Nei giorni scorsi, come riportato da Mark Gurman nella sua newsletter “Power On” per Bloomberg, Apple ha aggiornato i listini di diversi modelli di hard disk esterni disponibili sia sul sito ufficiale che nei punti vendita fisici. Non si tratta di ritocchi simbolici. È un segnale chiaro di come la pressione sui costi dello storage stia ormai raggiungendo anche il consumatore finale, dopo aver attraversato tutta la filiera produttiva.

Perché lo storage costa di più e cosa c’entra l’intelligenza artificiale

Il punto è questo: l’industria tech sta vivendo una vera e propria crisi di domanda e offerta sul fronte della memoria e dello storage. I grandi data center che alimentano le infrastrutture di intelligenza artificiale stanno assorbendo quantità enormi di componenti. Parliamo di memorie, SSD, hard disk di ogni tipo. Quando la domanda esplode così, l’effetto a cascata sui prezzi è inevitabile.

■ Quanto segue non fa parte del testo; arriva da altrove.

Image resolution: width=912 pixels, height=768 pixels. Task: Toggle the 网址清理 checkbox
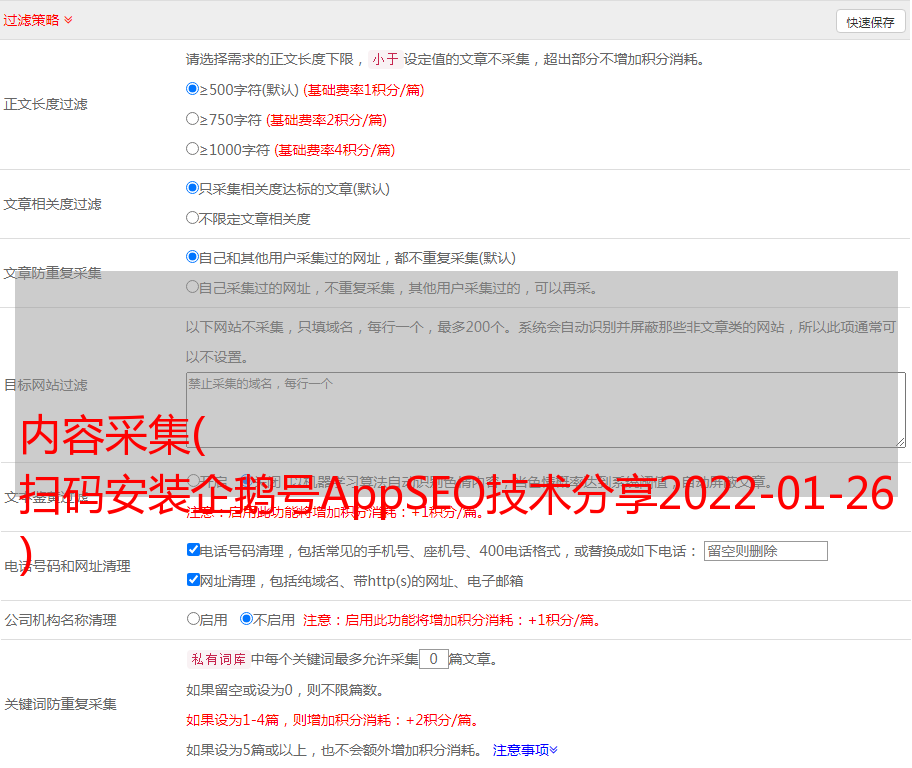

Fino a poco tempo fa, il dibattito si concentrava soprattutto sulla supply chain di Apple e sulla capacità dell’azienda di gestire la catena di approvvigionamento per i propri dispositivi. Chip, display, batterie. Le solite questioni. Quello che emerge adesso, però, è che l’impatto sul lato retail sta arrivando molto più velocemente del previsto. I prezzi degli hard disk esterni aggiornati da Apple ne sono la prova tangibile.

Cosa significa per chi deve comprare un disco esterno

Per chi aveva in programma di acquistare un disco esterno dall’Apple Store, il consiglio è abbastanza ovvio: conviene tenere d’occhio i prezzi e, se possibile, non aspettare troppo. Non è detto che la situazione migliori nel breve periodo, anzi. Con i progetti legati all’AI che continuano a espandersi a ritmo forsennato, la pressione sulle componenti di storage potrebbe restare alta ancora a lungo.

Va detto che Apple non è l’unica a dover fare i conti con questa realtà. L’intero settore sta affrontando lo stesso problema. Però quando un colosso come Apple ritocca i listini in modo così esplicito, sia online che nei negozi, il messaggio è difficile da ignorare. I prezzi degli hard disk esterni non salgono per capriccio. Salgono perché il mondo intero sta costruendo le fondamenta di una nuova era tecnologica, e quello storage serve a qualcun altro prima che a noi.